## About this exercise:
In the CASSANDRA-1235 failure report, what change fixes the bug?

## Excerpt provided:
[Start of section]

CASSANDRA-1235

1. Symptom

When running test, individual column insert works with values generated. However batch insert with the same values cause an encoding failure of the key, some data may be corrupted.

 

Category (in the spreadsheet):

wrong computation

 

1.1 Severity

Critical

1.2 Was there exception thrown? (Exception column in the spreadsheet)

No

 

1.2.1 Were there multiple exceptions?

No

1.3 Was there a long propagation of the failure?

No. Very short propagation.

 

1.4 Scope of the failure (e.g., single client, all clients, single file, entire fs, etc.)

Single File. The only part affected by this failure is when batch inserting key values and getting corrupted values.

 

Catastrophic? (spreadsheet column)

no

 

2. How to reproduce this failure

2.0 Version

0.6.5

2.1 Configuration

Standard default configuration

 

# of Nodes?

1

2.2 Reproduction procedure

  1. Define keys with UUID. E.g.

t1 = TestItem({'test':'foo'})

t1.key = TestItemKey(uuid.UUID('936a87e2-a5fc-11df-82c1-000c29f73b23').bytes)

  1. Save key E.g. t1.save()
  2. Print key E.g. print TestItem().load(t1.key.clone())

Num triggering events

3

2.2.1 Timing order (Order important column)

NA

2.2.2 Events order externally controllable? (Order externally controllable? column)

Yes, with the right input, the failure can be deterministically reproduced

2.3 Can the logs tell how to reproduce the failure?

Yes, log tells you exactly how to reproduce it.

2.4 How many machines needed?

1

2.5 How hard is the reproduction?

Reproduction is easy. Initialize, save, print.

 

3. Diagnosis procedure

Error msg?

No. There is no error message

3.1 Detailed Symptom (where you start)

Keys saved are corrupted.

3.2 Backward inference

Not all keys are corrupted. Keys are only corrupted when match inserted with same values causes an encoding failure on the keys. Bytes are dropped from the end of the byte array that represents the key value.

3.3 How hard is the diagnosis?

The diagnosis is easy. The data corruption can be observed and diagnosed easily because the byte array was dropped from the end of byte array, not truly corrupted. From there, a solution is easily found.

 

4. Root cause

4.1 Category:

Semantic

4.2 Are there multiple fault?

No, only 1 fault

4.2 Can we automatically test it?

Yes

5. Fix

5.1 How?

The fix is simple. When doing row mutation, instead of using key.trim, use key as the parameter.

[End of section]

## Supplied entries:
[Start of section]

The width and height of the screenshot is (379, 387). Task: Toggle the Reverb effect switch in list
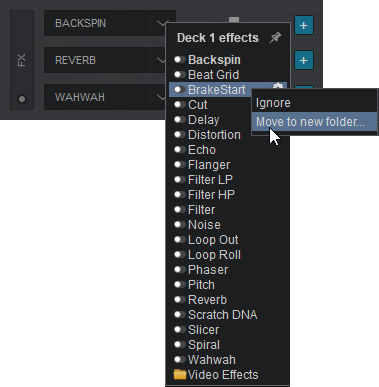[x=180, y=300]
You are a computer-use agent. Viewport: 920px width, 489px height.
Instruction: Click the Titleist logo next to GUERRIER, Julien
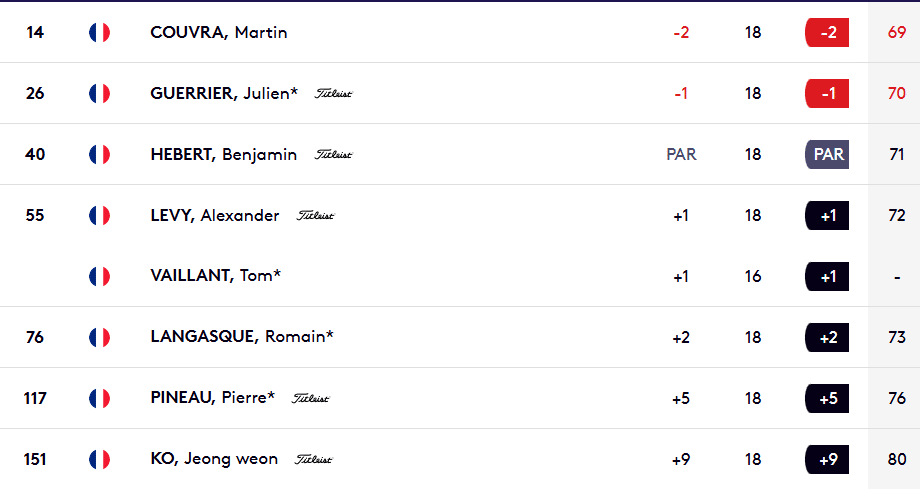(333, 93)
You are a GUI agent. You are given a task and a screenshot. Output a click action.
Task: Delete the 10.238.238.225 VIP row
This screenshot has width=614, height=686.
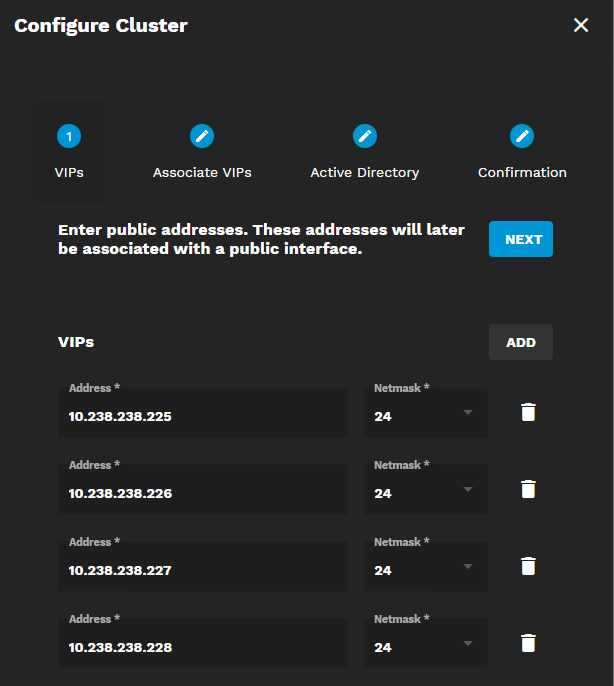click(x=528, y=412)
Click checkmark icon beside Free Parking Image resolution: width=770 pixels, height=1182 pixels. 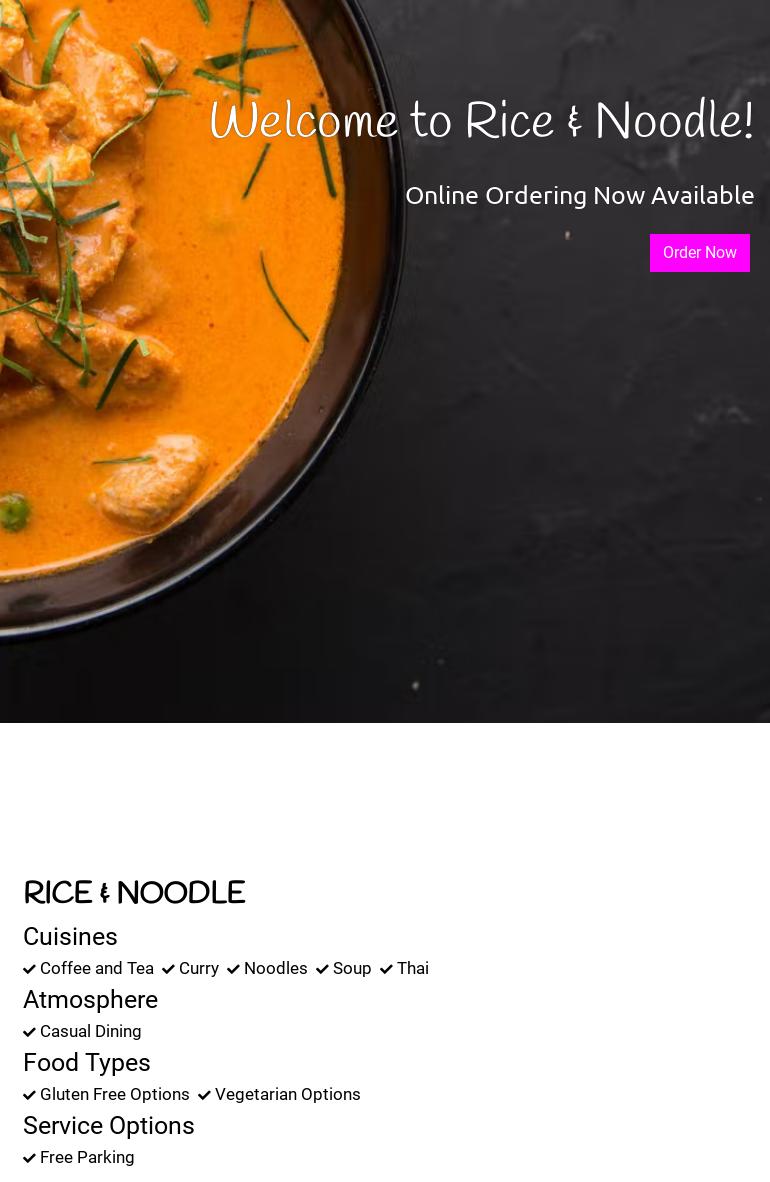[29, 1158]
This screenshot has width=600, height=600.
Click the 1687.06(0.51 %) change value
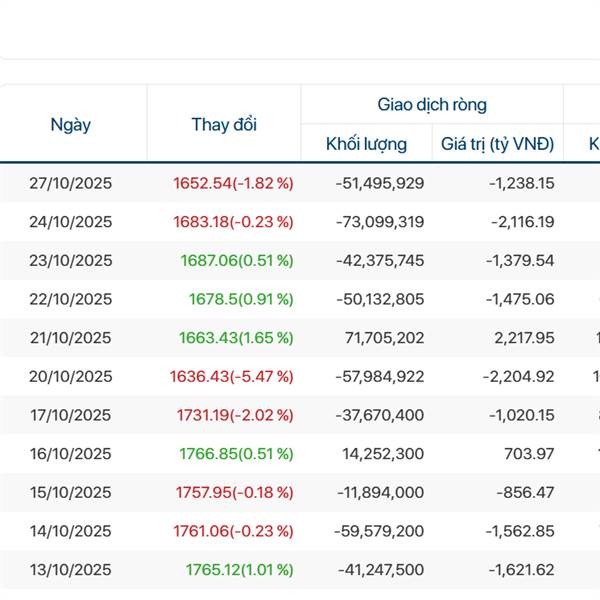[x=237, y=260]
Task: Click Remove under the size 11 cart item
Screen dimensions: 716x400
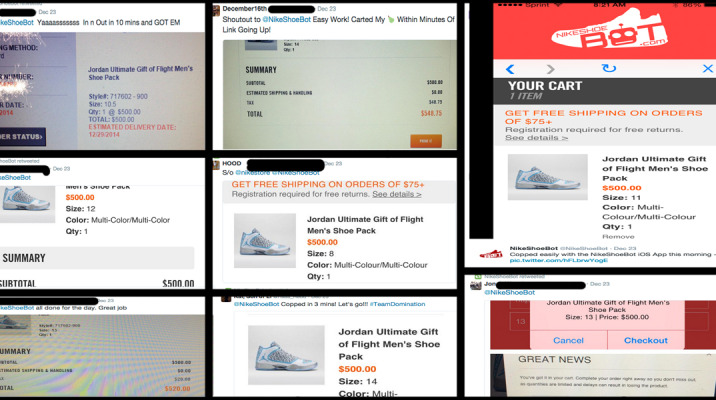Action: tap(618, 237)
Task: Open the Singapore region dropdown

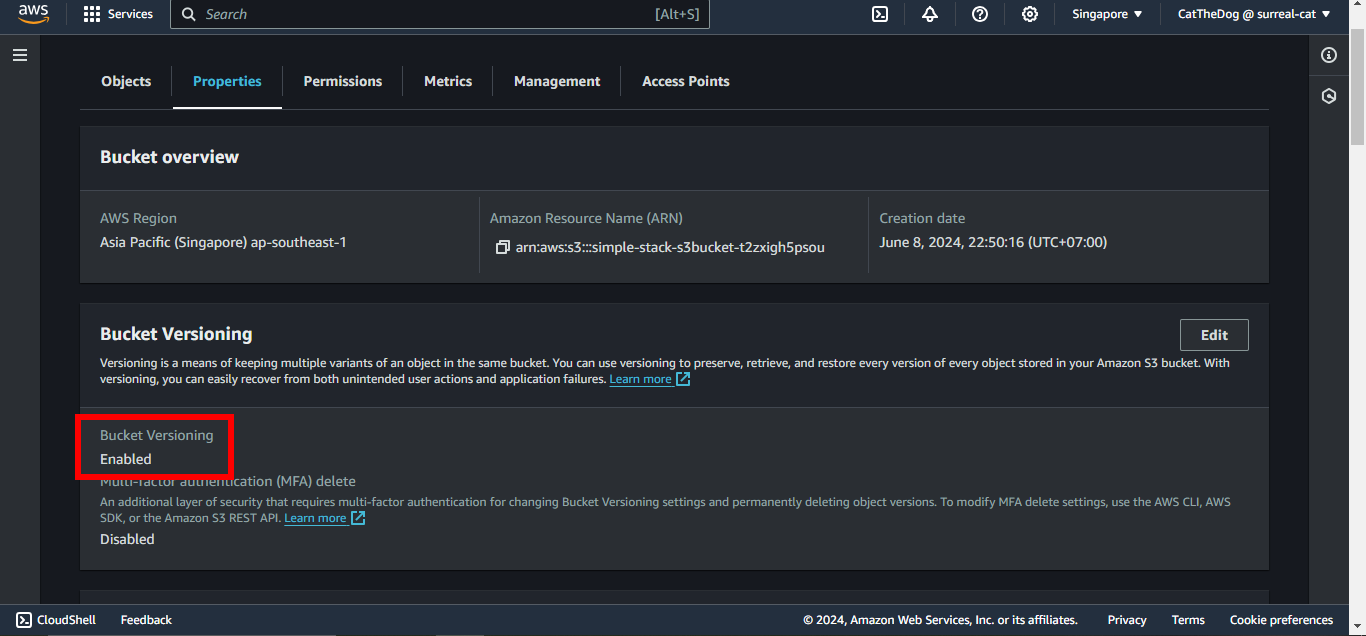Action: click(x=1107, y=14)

[End of section]
[Start of section]

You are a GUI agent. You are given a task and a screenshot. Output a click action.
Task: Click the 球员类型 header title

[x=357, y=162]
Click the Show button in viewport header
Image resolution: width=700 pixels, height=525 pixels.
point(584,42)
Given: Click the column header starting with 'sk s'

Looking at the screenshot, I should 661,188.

[End of section]

## Solution for this problem:
During row mutation, the key itself is passed as the parameter instead of key.trim.